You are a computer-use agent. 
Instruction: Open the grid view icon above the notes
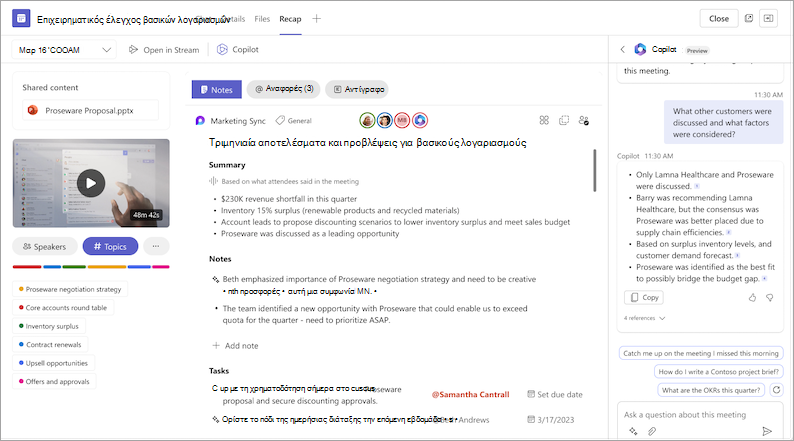point(544,120)
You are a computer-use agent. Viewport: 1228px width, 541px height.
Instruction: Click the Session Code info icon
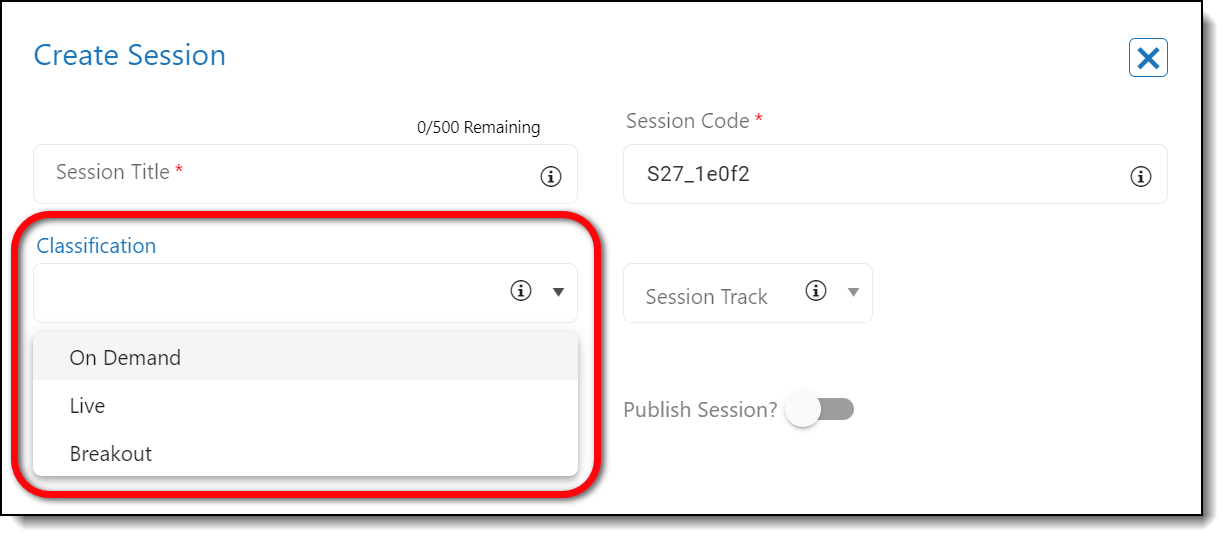[1140, 176]
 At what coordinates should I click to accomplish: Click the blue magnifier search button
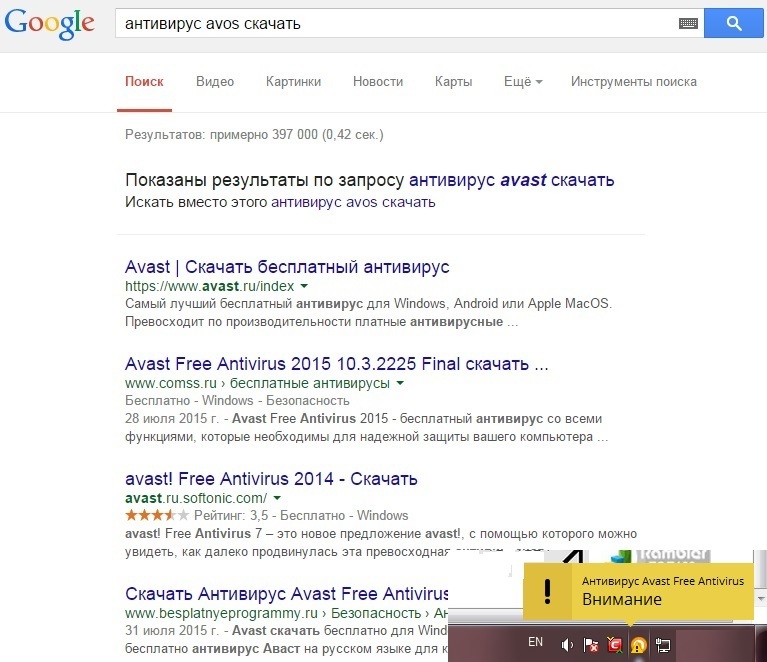pos(733,23)
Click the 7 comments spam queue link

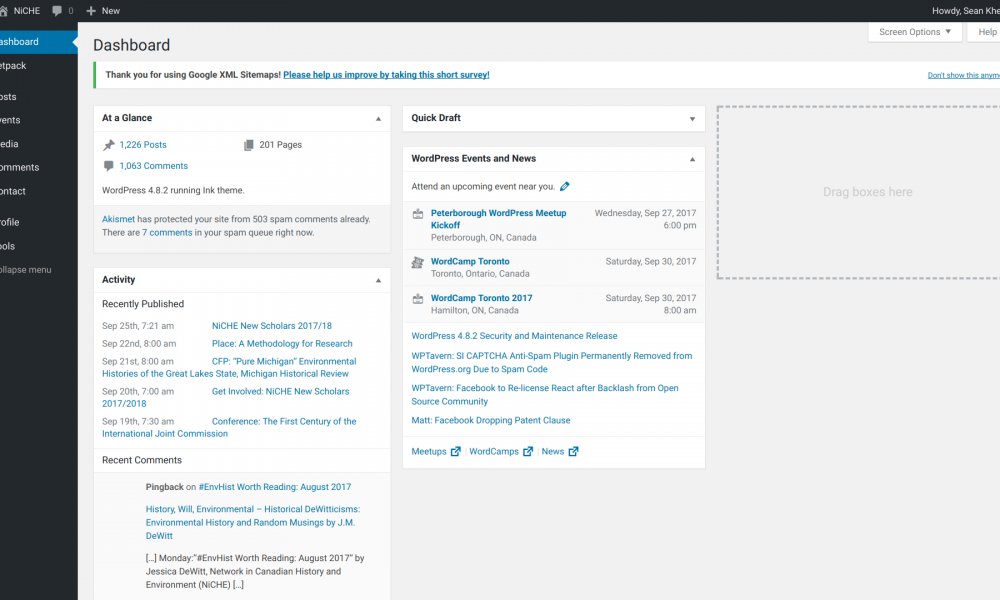tap(167, 232)
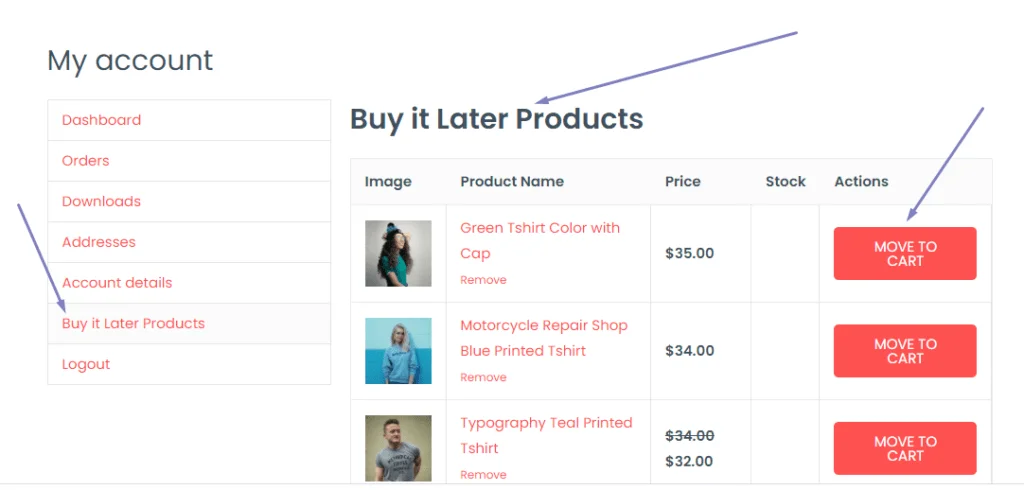Click Logout in account menu
Viewport: 1024px width, 490px height.
86,364
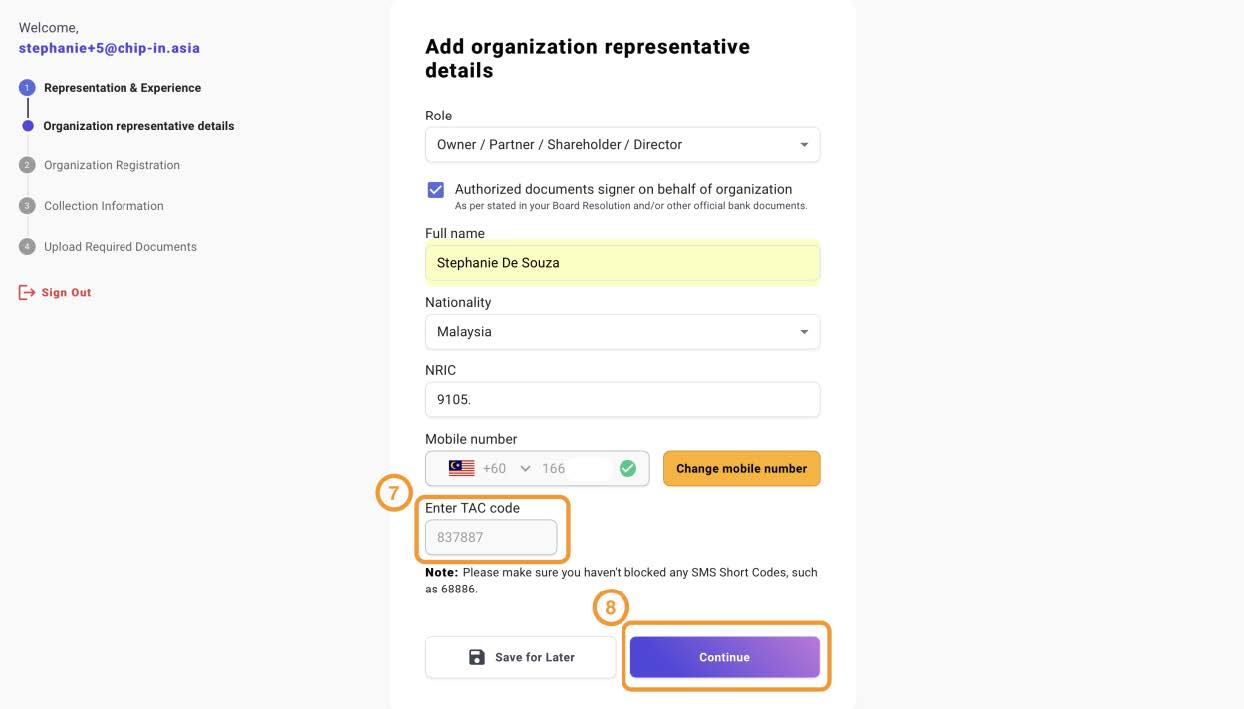Focus the Enter TAC code field

[491, 537]
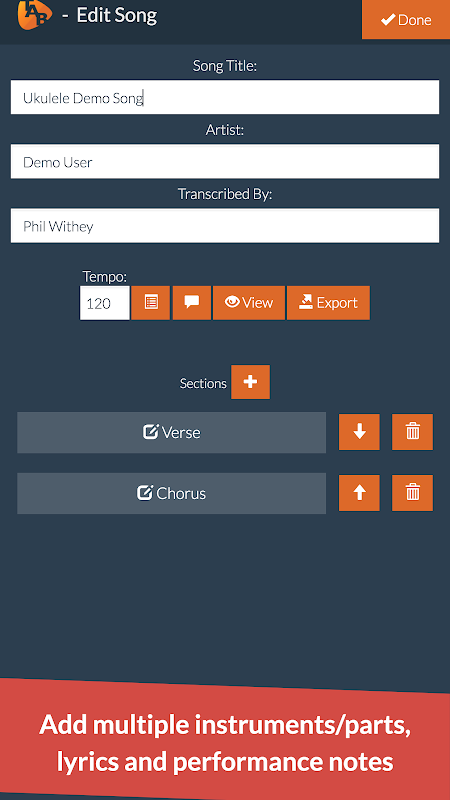Delete the Chorus section with trash icon
Viewport: 450px width, 800px height.
click(x=412, y=493)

What to produce:
Check each line of the data above for the string "agent", and copy the ones that have it.

Result of this exercise:
You are a computer-use agent. 
You are a computer-use agent. Viewport: 1228px width, 541px height.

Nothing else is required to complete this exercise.